Determining Multi‐Component Phase Diagrams with Desired Characteristics Using Active Learning
Yuan Tian, Ruihao Yuan, Dezhen Xue, Yumei Zhou, Yunfan Wang, Xiangdong Ding, Jun Sun, Turab Lookman
Abstract
Abstract Herein, we demonstrate how to predict and experimentally validate phase diagrams for multi‐component systems from a high‐dimensional virtual space of all possible phase diagrams involving several elements based on small existing experimental data. The experimental data for bulk phases for known systems represents a sampling from this space, and screening the space allows multi‐component phase diagrams with given design criteria to be built.
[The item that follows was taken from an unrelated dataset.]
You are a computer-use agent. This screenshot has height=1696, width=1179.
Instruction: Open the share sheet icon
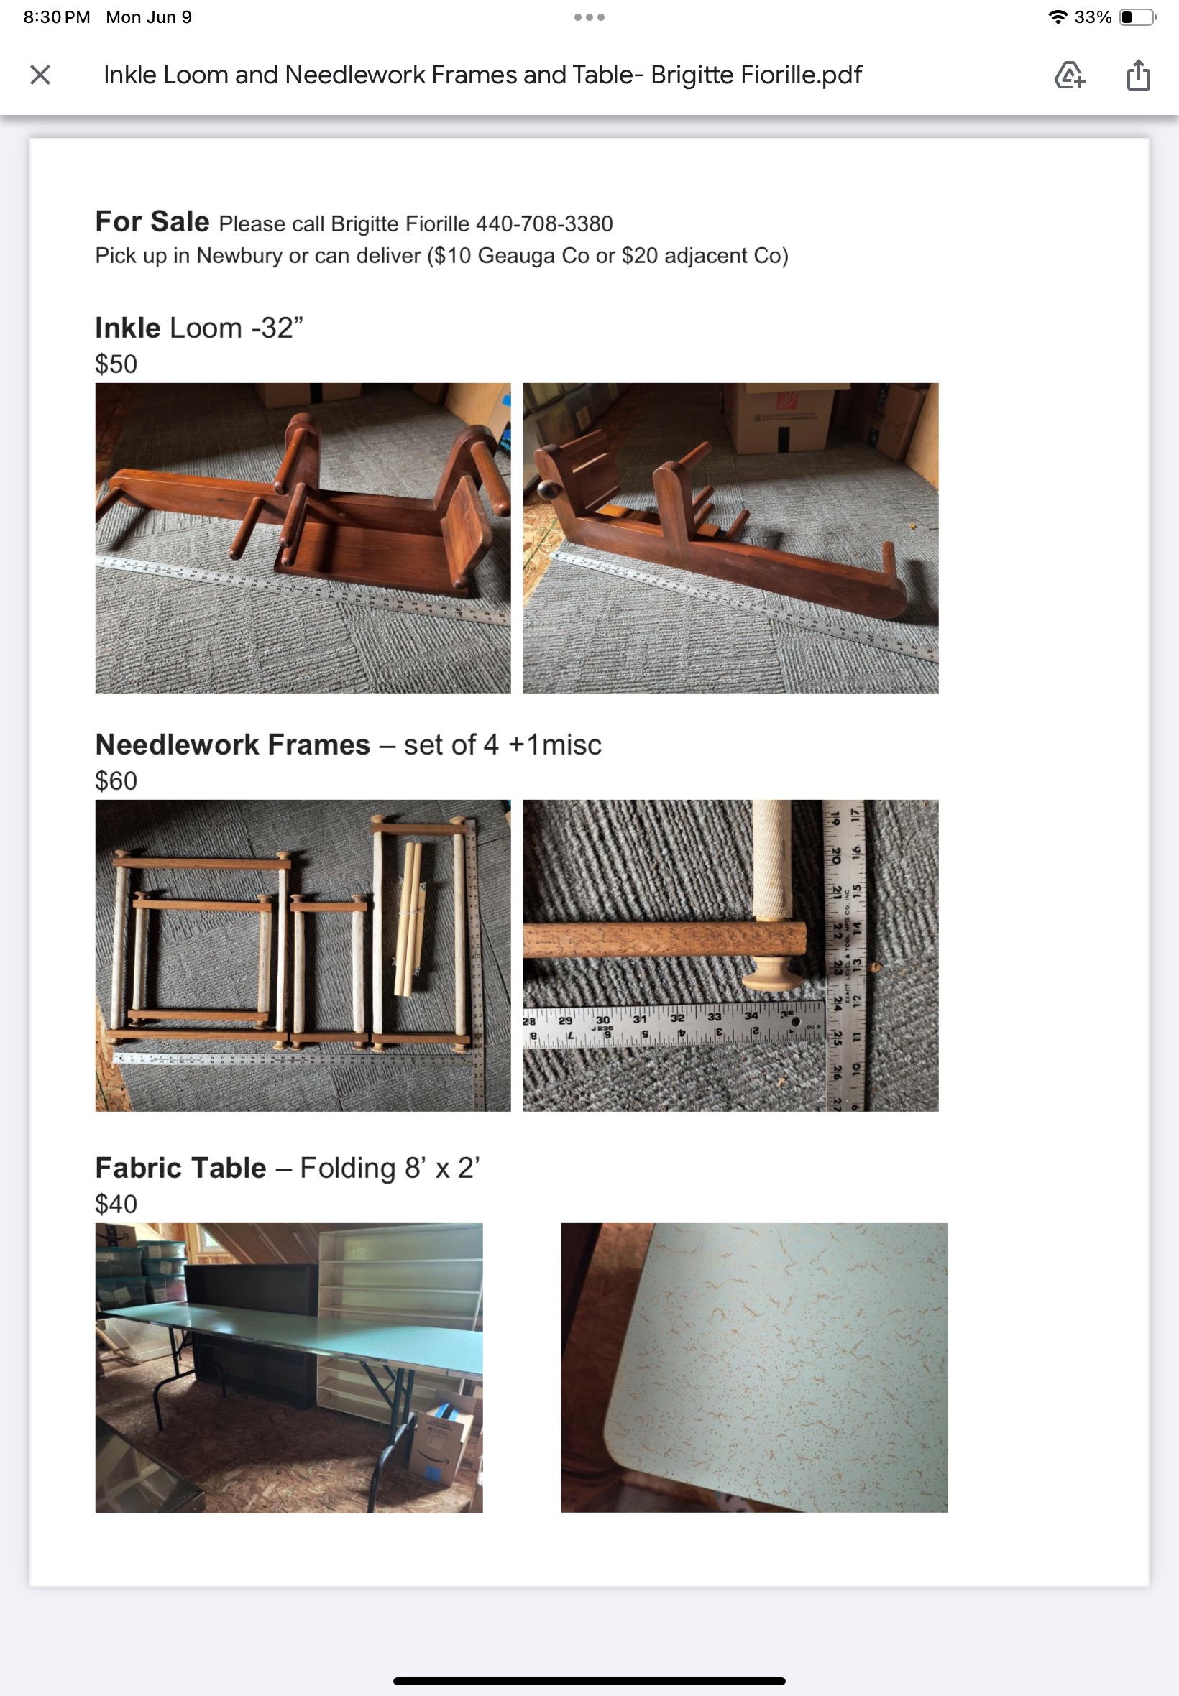click(x=1138, y=75)
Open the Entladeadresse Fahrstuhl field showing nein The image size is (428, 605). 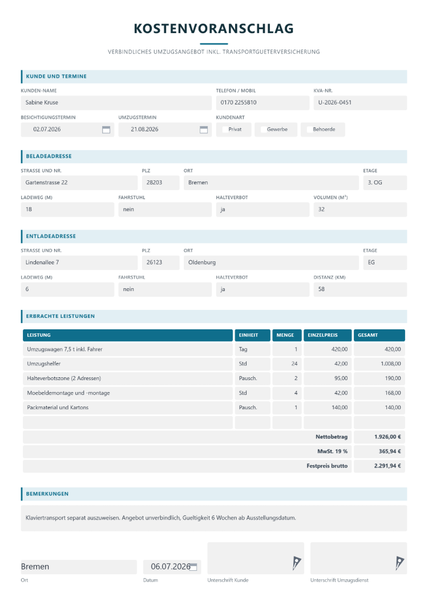(165, 289)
This approach uses machine learning methods to predict phase diagrams and Bayesian experimental design to minimize experiments for refinement and validation, all within an active learning loop. The approach is proven by predicting and synthesizing the ferroelectric ceramic system (1‐ ω )(Ba 0.61 Ca 0.28 Sr 0.11 TiO 3 )‐ ω (BaTi 0.888 Zr 0.0616 Sn 0.0028 Hf 0.0476 O 3 ) with a relatively high transition temperature and triple point, as well as the NiTi‐based pseudo‐binary phase diagram (1‐ ω )(Ti 0.309 Ni 0.485 Hf 0.20 Zr 0.006 )‐ ω (Ti 0.309 Ni 0.485 Hf 0.07 Zr 0.068 Nb 0.068 ) designed for high transition temperature ( ω ⩽ 1). Each phase diagram is validated and optimized through only three new experiments. The complexity of these compounds is beyond the reach of today's computational methods.